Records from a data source

------------------------------------

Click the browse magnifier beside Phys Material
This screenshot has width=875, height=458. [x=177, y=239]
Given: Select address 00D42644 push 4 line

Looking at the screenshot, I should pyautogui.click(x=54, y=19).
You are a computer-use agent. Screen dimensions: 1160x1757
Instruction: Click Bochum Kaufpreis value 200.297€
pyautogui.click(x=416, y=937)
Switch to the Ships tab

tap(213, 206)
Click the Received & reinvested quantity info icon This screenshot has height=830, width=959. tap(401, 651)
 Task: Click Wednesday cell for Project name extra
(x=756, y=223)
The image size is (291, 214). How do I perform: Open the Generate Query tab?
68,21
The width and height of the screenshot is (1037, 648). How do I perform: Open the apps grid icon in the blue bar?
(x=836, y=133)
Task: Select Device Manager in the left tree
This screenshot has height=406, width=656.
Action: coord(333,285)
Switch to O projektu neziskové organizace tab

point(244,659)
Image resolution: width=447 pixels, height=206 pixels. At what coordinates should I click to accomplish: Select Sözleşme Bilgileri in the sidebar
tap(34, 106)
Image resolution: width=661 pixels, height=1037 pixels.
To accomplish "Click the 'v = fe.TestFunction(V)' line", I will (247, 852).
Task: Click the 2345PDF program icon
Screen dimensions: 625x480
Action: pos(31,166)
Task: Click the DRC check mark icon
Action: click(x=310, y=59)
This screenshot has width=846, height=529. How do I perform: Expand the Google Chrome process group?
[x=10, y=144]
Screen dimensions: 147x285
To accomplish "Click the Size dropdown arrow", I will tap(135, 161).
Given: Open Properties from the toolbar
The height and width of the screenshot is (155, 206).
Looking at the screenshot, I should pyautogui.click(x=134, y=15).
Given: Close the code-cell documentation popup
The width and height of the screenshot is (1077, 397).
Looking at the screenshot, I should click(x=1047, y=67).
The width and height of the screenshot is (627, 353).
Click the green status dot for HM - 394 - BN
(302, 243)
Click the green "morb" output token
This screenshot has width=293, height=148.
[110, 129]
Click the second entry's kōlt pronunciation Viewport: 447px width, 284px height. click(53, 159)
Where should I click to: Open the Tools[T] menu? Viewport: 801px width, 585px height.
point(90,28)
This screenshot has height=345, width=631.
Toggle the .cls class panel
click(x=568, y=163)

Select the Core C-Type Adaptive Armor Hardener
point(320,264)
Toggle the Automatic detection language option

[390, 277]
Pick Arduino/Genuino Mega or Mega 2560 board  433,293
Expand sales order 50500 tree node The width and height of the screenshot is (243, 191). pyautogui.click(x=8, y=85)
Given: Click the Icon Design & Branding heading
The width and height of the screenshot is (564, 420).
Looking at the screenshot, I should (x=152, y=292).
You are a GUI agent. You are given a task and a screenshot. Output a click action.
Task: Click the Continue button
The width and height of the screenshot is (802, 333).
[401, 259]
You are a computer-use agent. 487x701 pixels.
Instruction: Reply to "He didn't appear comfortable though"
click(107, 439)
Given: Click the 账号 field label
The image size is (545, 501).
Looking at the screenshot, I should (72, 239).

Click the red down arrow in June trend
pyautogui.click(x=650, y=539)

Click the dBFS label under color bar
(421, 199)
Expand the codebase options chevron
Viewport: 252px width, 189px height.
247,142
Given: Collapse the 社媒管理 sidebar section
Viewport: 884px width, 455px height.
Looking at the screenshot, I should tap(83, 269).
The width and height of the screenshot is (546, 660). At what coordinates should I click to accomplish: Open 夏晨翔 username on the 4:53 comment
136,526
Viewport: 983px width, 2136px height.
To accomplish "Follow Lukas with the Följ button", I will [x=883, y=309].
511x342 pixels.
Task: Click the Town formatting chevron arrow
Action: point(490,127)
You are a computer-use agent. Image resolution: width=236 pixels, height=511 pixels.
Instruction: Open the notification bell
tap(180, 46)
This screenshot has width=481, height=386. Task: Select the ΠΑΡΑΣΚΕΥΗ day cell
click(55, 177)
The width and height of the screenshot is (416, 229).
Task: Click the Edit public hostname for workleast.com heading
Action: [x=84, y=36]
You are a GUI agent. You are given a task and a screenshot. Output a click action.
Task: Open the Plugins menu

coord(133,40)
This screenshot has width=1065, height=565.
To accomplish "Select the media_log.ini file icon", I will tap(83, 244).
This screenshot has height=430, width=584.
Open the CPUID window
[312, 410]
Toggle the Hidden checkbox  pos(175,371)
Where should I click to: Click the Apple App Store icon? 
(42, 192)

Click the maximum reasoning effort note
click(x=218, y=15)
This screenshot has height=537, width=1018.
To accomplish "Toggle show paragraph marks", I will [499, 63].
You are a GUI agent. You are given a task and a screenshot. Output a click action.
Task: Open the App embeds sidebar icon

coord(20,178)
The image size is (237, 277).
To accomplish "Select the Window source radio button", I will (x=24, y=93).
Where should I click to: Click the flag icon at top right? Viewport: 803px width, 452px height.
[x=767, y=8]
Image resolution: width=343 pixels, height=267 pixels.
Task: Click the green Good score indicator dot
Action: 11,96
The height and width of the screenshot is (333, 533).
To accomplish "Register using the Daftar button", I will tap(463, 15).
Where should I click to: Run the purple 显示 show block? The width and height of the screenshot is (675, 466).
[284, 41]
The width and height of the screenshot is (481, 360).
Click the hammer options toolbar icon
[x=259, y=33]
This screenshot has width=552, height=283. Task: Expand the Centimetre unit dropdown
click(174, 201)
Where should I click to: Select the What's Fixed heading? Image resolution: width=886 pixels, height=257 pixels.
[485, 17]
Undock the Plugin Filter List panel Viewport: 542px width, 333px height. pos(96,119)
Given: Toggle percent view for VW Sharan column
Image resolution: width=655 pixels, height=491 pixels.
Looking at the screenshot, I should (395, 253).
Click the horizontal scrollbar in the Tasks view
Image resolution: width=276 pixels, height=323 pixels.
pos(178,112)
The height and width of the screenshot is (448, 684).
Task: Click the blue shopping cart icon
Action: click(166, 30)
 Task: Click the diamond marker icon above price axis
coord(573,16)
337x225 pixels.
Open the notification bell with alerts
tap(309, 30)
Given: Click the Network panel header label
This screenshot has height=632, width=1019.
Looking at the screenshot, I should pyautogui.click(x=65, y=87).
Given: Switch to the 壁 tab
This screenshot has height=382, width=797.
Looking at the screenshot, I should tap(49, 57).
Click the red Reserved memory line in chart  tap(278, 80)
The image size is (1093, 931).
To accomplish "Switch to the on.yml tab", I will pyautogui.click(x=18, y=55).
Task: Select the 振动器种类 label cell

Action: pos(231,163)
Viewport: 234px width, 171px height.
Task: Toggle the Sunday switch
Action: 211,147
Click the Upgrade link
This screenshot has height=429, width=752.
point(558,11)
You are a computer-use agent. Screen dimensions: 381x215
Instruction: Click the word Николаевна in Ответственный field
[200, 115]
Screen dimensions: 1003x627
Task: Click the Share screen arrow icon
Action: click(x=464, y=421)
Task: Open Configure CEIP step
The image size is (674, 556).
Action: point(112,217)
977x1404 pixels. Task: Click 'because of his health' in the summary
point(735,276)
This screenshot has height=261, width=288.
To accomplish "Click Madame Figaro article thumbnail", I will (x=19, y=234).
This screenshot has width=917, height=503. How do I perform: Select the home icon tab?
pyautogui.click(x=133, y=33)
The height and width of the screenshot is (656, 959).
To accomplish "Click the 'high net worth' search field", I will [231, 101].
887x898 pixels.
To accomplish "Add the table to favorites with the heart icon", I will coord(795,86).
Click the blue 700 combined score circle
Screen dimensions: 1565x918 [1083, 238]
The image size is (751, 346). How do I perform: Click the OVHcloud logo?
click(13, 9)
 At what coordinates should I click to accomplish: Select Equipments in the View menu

------------------------------------

What the task asks: All records must be repeated exactly, with none skipped.

Worked solution:
Click the browse magnifier beside Phys Material
This screenshot has width=875, height=458. [x=177, y=239]
Given: Select address 00D42644 push 4 line

Looking at the screenshot, I should pyautogui.click(x=54, y=19).
You are a computer-use agent. Screen dimensions: 1160x1757
Instruction: Click Bochum Kaufpreis value 200.297€
pyautogui.click(x=416, y=937)
Switch to the Ships tab

tap(213, 206)
Click the Received & reinvested quantity info icon This screenshot has height=830, width=959. tap(401, 651)
 Task: Click Wednesday cell for Project name extra
(x=756, y=223)
The image size is (291, 214). How do I perform: Open the Generate Query tab?
68,21
The width and height of the screenshot is (1037, 648). How do I perform: Open the apps grid icon in the blue bar?
(x=836, y=133)
Task: Select Device Manager in the left tree
This screenshot has height=406, width=656.
Action: coord(333,285)
Switch to O projektu neziskové organizace tab

point(244,659)
Image resolution: width=447 pixels, height=206 pixels. At what coordinates should I click to accomplish: Select Sözleşme Bilgileri in the sidebar
tap(34, 106)
Image resolution: width=661 pixels, height=1037 pixels.
To accomplish "Click the 'v = fe.TestFunction(V)' line", I will (247, 852).
Task: Click the 2345PDF program icon
Screen dimensions: 625x480
Action: pos(31,166)
Task: Click the DRC check mark icon
Action: click(x=310, y=59)
This screenshot has width=846, height=529. How do I perform: Expand the Google Chrome process group?
[x=10, y=144]
Screen dimensions: 147x285
To accomplish "Click the Size dropdown arrow", I will tap(135, 161).
Given: Open Properties from the toolbar
The height and width of the screenshot is (155, 206).
Looking at the screenshot, I should pyautogui.click(x=134, y=15).
Given: Close the code-cell documentation popup
The width and height of the screenshot is (1077, 397).
Looking at the screenshot, I should click(x=1047, y=67).
The width and height of the screenshot is (627, 353).
Click the green status dot for HM - 394 - BN
(302, 243)
Click the green "morb" output token
This screenshot has width=293, height=148.
[110, 129]
Click the second entry's kōlt pronunciation Viewport: 447px width, 284px height. click(53, 159)
Where should I click to: Open the Tools[T] menu? Viewport: 801px width, 585px height.
point(90,28)
This screenshot has height=345, width=631.
Toggle the .cls class panel
click(x=568, y=163)

Select the Core C-Type Adaptive Armor Hardener
point(320,264)
Toggle the Automatic detection language option

[390, 277]
Pick Arduino/Genuino Mega or Mega 2560 board  433,293
Expand sales order 50500 tree node The width and height of the screenshot is (243, 191). pyautogui.click(x=8, y=85)
Given: Click the Icon Design & Branding heading
The width and height of the screenshot is (564, 420).
Looking at the screenshot, I should (x=152, y=292).
You are a GUI agent. You are given a task and a screenshot. Output a click action.
Task: Click the Continue button
The width and height of the screenshot is (802, 333).
[401, 259]
You are a computer-use agent. 487x701 pixels.
Instruction: Reply to "He didn't appear comfortable though"
click(107, 439)
Given: Click the 账号 field label
The image size is (545, 501).
Looking at the screenshot, I should (72, 239).

Click the red down arrow in June trend
pyautogui.click(x=650, y=539)

Click the dBFS label under color bar
(421, 199)
Expand the codebase options chevron
Viewport: 252px width, 189px height.
247,142
Given: Collapse the 社媒管理 sidebar section
Viewport: 884px width, 455px height.
Looking at the screenshot, I should tap(83, 269).
The width and height of the screenshot is (546, 660). At what coordinates should I click to accomplish: Open 夏晨翔 username on the 4:53 comment
136,526
Viewport: 983px width, 2136px height.
To accomplish "Follow Lukas with the Följ button", I will [x=883, y=309].
511x342 pixels.
Task: Click the Town formatting chevron arrow
Action: point(490,127)
You are a computer-use agent. Image resolution: width=236 pixels, height=511 pixels.
Instruction: Open the notification bell
tap(180, 46)
This screenshot has width=481, height=386. Task: Select the ΠΑΡΑΣΚΕΥΗ day cell
click(55, 177)
The width and height of the screenshot is (416, 229).
Task: Click the Edit public hostname for workleast.com heading
Action: [x=84, y=36]
You are a GUI agent. You are given a task and a screenshot. Output a click action.
Task: Open the Plugins menu

coord(133,40)
This screenshot has width=1065, height=565.
To accomplish "Select the media_log.ini file icon", I will tap(83, 244).
This screenshot has height=430, width=584.
Open the CPUID window
[312, 410]
Toggle the Hidden checkbox  pos(175,371)
Where should I click to: Click the Apple App Store icon? 
(42, 192)

Click the maximum reasoning effort note
click(x=218, y=15)
This screenshot has height=537, width=1018.
To accomplish "Toggle show paragraph marks", I will [499, 63].
You are a GUI agent. You are given a task and a screenshot. Output a click action.
Task: Open the App embeds sidebar icon

coord(20,178)
The image size is (237, 277).
To accomplish "Select the Window source radio button", I will (x=24, y=93).
Where should I click to: Click the flag icon at top right? Viewport: 803px width, 452px height.
[x=767, y=8]
Image resolution: width=343 pixels, height=267 pixels.
Task: Click the green Good score indicator dot
Action: 11,96
The height and width of the screenshot is (333, 533).
To accomplish "Register using the Daftar button", I will tap(463, 15).
Where should I click to: Run the purple 显示 show block? The width and height of the screenshot is (675, 466).
[284, 41]
The width and height of the screenshot is (481, 360).
Click the hammer options toolbar icon
[x=259, y=33]
This screenshot has width=552, height=283. Task: Expand the Centimetre unit dropdown
click(174, 201)
Where should I click to: Select the What's Fixed heading? Image resolution: width=886 pixels, height=257 pixels.
[485, 17]
Undock the Plugin Filter List panel Viewport: 542px width, 333px height. pos(96,119)
Given: Toggle percent view for VW Sharan column
Image resolution: width=655 pixels, height=491 pixels.
Looking at the screenshot, I should (395, 253).
Click the horizontal scrollbar in the Tasks view
Image resolution: width=276 pixels, height=323 pixels.
pos(178,112)
The height and width of the screenshot is (448, 684).
Task: Click the blue shopping cart icon
Action: click(166, 30)
 Task: Click the diamond marker icon above price axis
coord(573,16)
337x225 pixels.
Open the notification bell with alerts
tap(309, 30)
Given: Click the Network panel header label
This screenshot has height=632, width=1019.
Looking at the screenshot, I should pyautogui.click(x=65, y=87).
Given: Switch to the 壁 tab
This screenshot has height=382, width=797.
Looking at the screenshot, I should tap(49, 57).
Click the red Reserved memory line in chart  tap(278, 80)
The image size is (1093, 931).
To accomplish "Switch to the on.yml tab", I will pyautogui.click(x=18, y=55).
Task: Select the 振动器种类 label cell

Action: pos(231,163)
Viewport: 234px width, 171px height.
Task: Toggle the Sunday switch
Action: 211,147
Click the Upgrade link
This screenshot has height=429, width=752.
point(558,11)
You are a computer-use agent. Screen dimensions: 381x215
Instruction: Click the word Николаевна in Ответственный field
[200, 115]
Screen dimensions: 1003x627
Task: Click the Share screen arrow icon
Action: click(x=464, y=421)
Task: Open Configure CEIP step
The image size is (674, 556).
Action: point(112,217)
977x1404 pixels. Task: Click 'because of his health' in the summary
point(735,276)
This screenshot has height=261, width=288.
To accomplish "Click Madame Figaro article thumbnail", I will (x=19, y=234).
This screenshot has width=917, height=503. How do I perform: Select the home icon tab?
pyautogui.click(x=133, y=33)
The height and width of the screenshot is (656, 959).
To accomplish "Click the 'high net worth' search field", I will [231, 101].
887x898 pixels.
To accomplish "Add the table to favorites with the heart icon", I will coord(795,86).
Click the blue 700 combined score circle
Screen dimensions: 1565x918 [1083, 238]
The image size is (751, 346). How do I perform: Click the OVHcloud logo?
click(13, 9)
 At what coordinates should I click to accomplish: Select Equipments in the View menu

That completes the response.